According to the early numbers, he stands a good chance to be selected as a first-ballot Hall of Famer.
At 168 ballots, or approximately 42.9 percent of the entire votes known, the Red Sox postseason legend has seen his name appear on 83.9 percent of the ballots so far; a solid, promising number.
At 168 ballots/~42.9% known:
Ortiz – 83.9%
Bonds – 78.0%
Clemens – 76.8%
Rolen – 69.0%
Schilling – 60.1%
Helton – 56.5%
Jones – 48.8%
Wagner – 48.2%
Sheffield – 47.0%
A-Rod – 41.1%
Ramírez – 38.1%
Sosa – 25.0%
Abreu/Pettitte/Rollins – 11.3%
— Ryan Thibodaux (@NotMrTibbs) January 15, 2022
Former San Francisco Giants slugger Barry Bonds has appeared on 78 percent of the ballots.

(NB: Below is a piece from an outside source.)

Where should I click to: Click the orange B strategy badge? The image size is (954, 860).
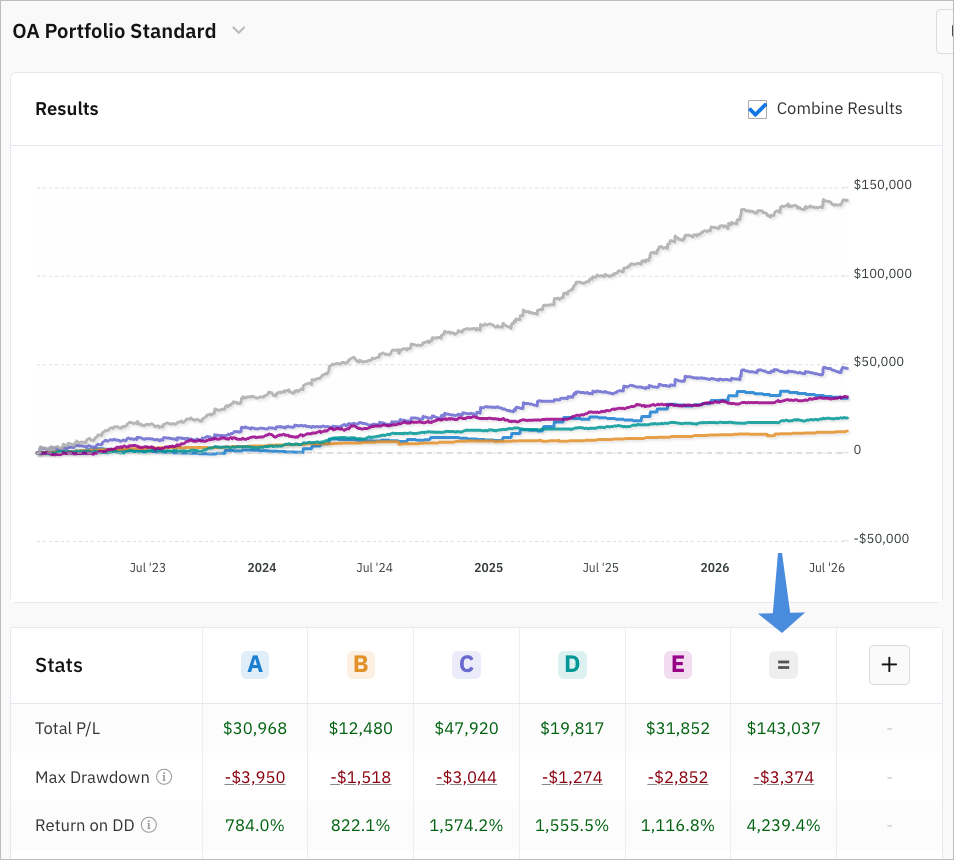pos(361,664)
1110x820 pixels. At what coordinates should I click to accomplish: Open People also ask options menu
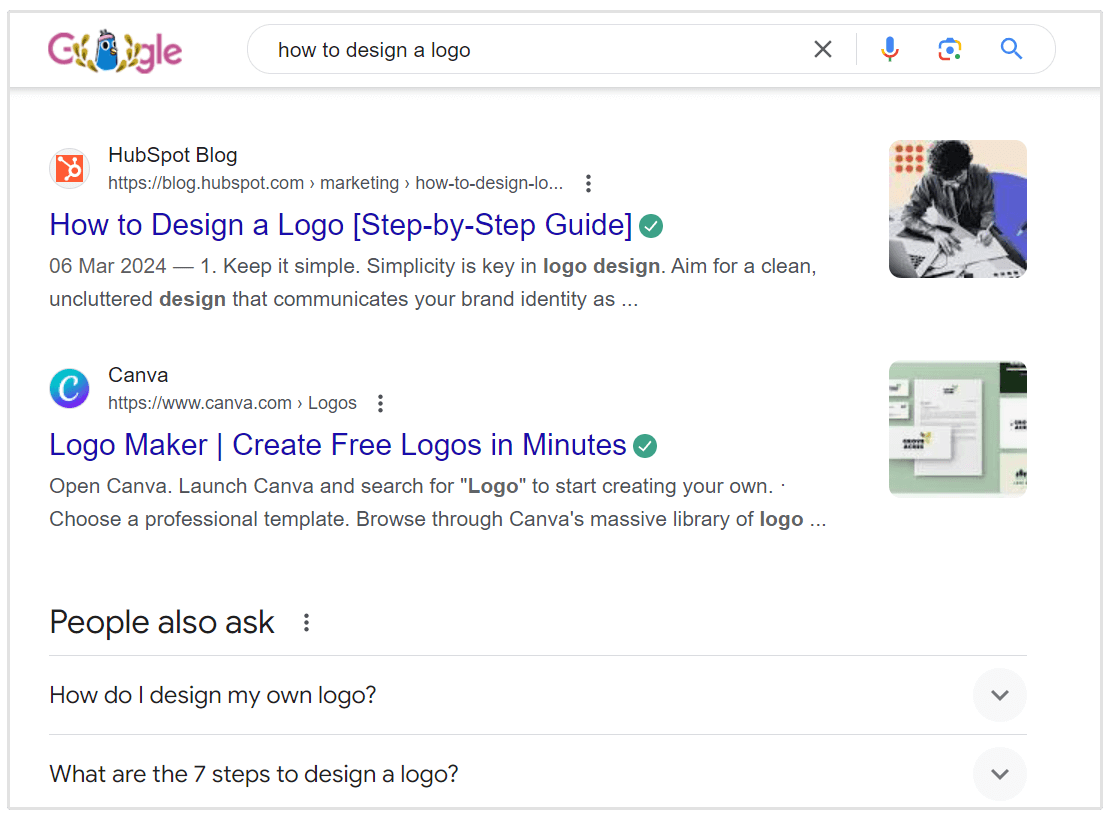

He would seem to have a small shot, but there are historical precedents suggesting that the ballots that don’t become public will decrease his percentage by at least 10 percent.
But back to Ortiz.
A Phenomenal Career With Top Numbers And Unforgettable October Performances
Although Ortiz has a strong percentage so far, he is not a lock to get in because around 57.1 percent of the ballots are yet to be revealed and he has one clear disadvantage: he didn’t play the field, at least not frequently.
That takes away some points from some of the old-school voters.
However, he was so good as a designated hitter that he deserves to get in when all is said and done.
During an illustrious career that began with the Minnesota Twins and had its best moments with a Red Sox uniform, Ortiz played 2,408 games and took 10,091 plate appearances.
He swatted 541 home runs and slashed .286/.380/.552 during his career, with a 140 wRC+ (weighted Runs Created Plus) and 51.0 WAR (Wins Above Replacement).
The wRC+ stat allows us to evaluate a player’s offensive performance and adjust it to era, ballpark, and other external factors, so we can compare players of different decades and times.
Ortiz’s peak came between 2003 and 2007, when he had wRC+ marks of 145, 147, 157, 157, and 175.
He also hit 632 doubles in his entire career.
He is most widely known for his contributions in the postseason, though.
He hit .289/.404/.543 with 17 homers, 61 RBI, and a .947 OPS in October.
Ortiz’s resume is full of achievements and accolades: he went to 10 All-Star Games (2004–2008, 2010–2013, 2016), he is a three-time World Series champion (2004, 2007, 2013), he won the 2013 World Series MVP award and the 2004 ALCS MVP during the most amazing comeback of all time.
He also won seven Silver Slugger Awards (2004–2007, 2011, 2013, 2016), two AL Hank Aaron Awards (2005, 2016), led the AL in homers in 2006 and in RBI in 2005, 2006, and 2016, the last year of his playing career.
There are some steroids links on Ortiz’s resume, although they stem from a 2009 report by the New York Times saying that he was among a group of players who failed a test in 2003.
It was later revealed that players who appeared on that list didn’t necessarily fail a test, and the Commissioner Rob Manfred himself said Ortiz’s legacy shouldn’t be harmed by the alleged failed test.
If more traditional voters can be convinced that Ortiz’s achievements as a hitter alone are worthy of enshrinement, there is a good chance his name appears in Cooperstown eventually.
David Ortiz is in Boston for a few days. The Hall of Fame vote will be revealed a week from today but he says he's not nervous yet.
"I have too much going on in my life," Ortiz said. "Back home, everybody is talking about it. We'll see. I hope so; it would be a great honor."
— Pete Abraham (@PeteAbe) January 18, 2022
That could happen as soon as this year for one of the league’s most popular players back in the day.